The first week with Peter with us has been quite an adventure. I think that difficulty of raising children is multiplicative rather than additive. (That is, if one could quantify the effort in raising one child as 10, then the effort in raising two children is much closer to 100 than it is to 20.) Part of the trouble is that Peter hasn’t much wanted to drink milk straight from the source, so we’ve been feeding him pumped milk and formula, primarily with syringes and then bottles. He had lost more than the average amount of weight before starting to gain again on Wednesday night, and has had some Jaundice, so the doctors have been monitoring him on a regular basis. If all goes well, today will be the first day that he won’t visit a medical facility of some sort for checking bili levels and weight. (Although phrasing it that way makes it sound more ominous than it was. Things were going mostly okay, we just needed to monitor things to ensure that they started getting better rather than worse.)

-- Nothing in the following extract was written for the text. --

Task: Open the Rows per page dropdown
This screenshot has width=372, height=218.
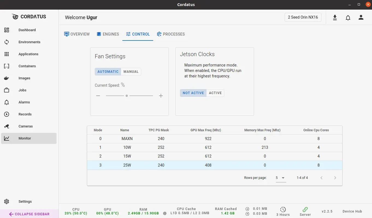Action: tap(280, 178)
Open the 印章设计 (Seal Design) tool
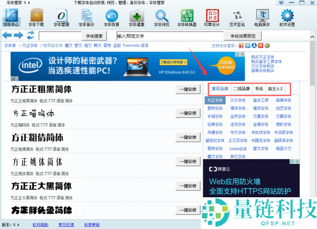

But he’s been eating enough now, even if he prefers a bottle, and is a beautiful healthy boy. We may end up consulting with a lactation specialist to see about getting him to breast feed better, but last night he did fairly well, so maybe he’ll figure it all out on his own soon anyway.
But it’s been tough getting any sleep. It feels like Jessi and I have been running on all cylinders all day and night for the past week. I don’t know how Jessi will deal with the children by herself once I go back to work after Christmas, but maybe things will be less hectic by then.